Begin Page
Political parties will be able to take those postal vote applications to the divisional office and it has already been arranged that the divisional office—in fact it happens every election and we are already planning for it to happen at the next election—will data enter all of those postal vote application details, both those that are submitted directly by the public to the divisional office and those by political parties.[28]

2.29               At the roundtable discussion the committee asked the Electoral Commissioner to put on record that the Bill would not affect political party processes in relation to PVAs:

CHAIR: Let us just get it from Mr Killesteyn, who is the relevant officer. Might I say that it is relevant if he gives evidence on oath before a committee as to what his interpretation is if he subsequently does something different.

Mr Killesteyn: You can see from attachment 3 to our submission, which details the postal vote application process that will be in place for the next election and certainly was in place for the elections prior to that, that there is no intention—

Mrs BRONWYN BISHOP: I do not want an intention. You will not do it?
End Page
Begin Source excerpt
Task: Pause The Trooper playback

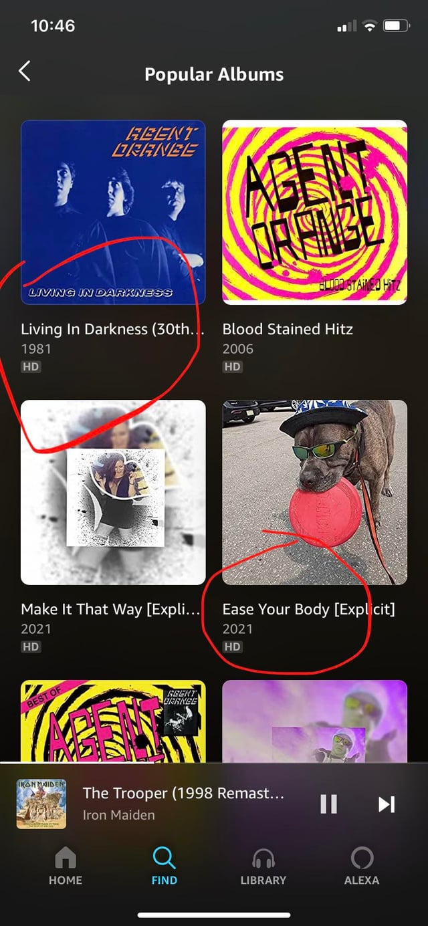Action: click(x=328, y=804)
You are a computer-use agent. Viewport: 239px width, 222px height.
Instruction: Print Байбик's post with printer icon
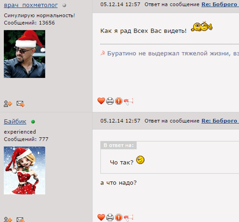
End Source excerpt
Stated goal 1 - In the postal vote excerpt, what did the committee ask the Electoral Commissioner to put on record at the roundtable discussion?
Stated goal 2 - Restate the paragraph of the postal vote excerpt that begins "Political parties will be able to take" as a brief bulleted list that keeps its main facts.

Exercise result 1 - That the Bill would not affect political party processes in relation to PVAs.

Exercise result 2 -
- Political parties will be able to take postal vote applications to the divisional office.
- The divisional office will data enter the details of all postal vote applications, whether the public or political parties submit them.
- This happens at every election, and it is already being planned for the next election.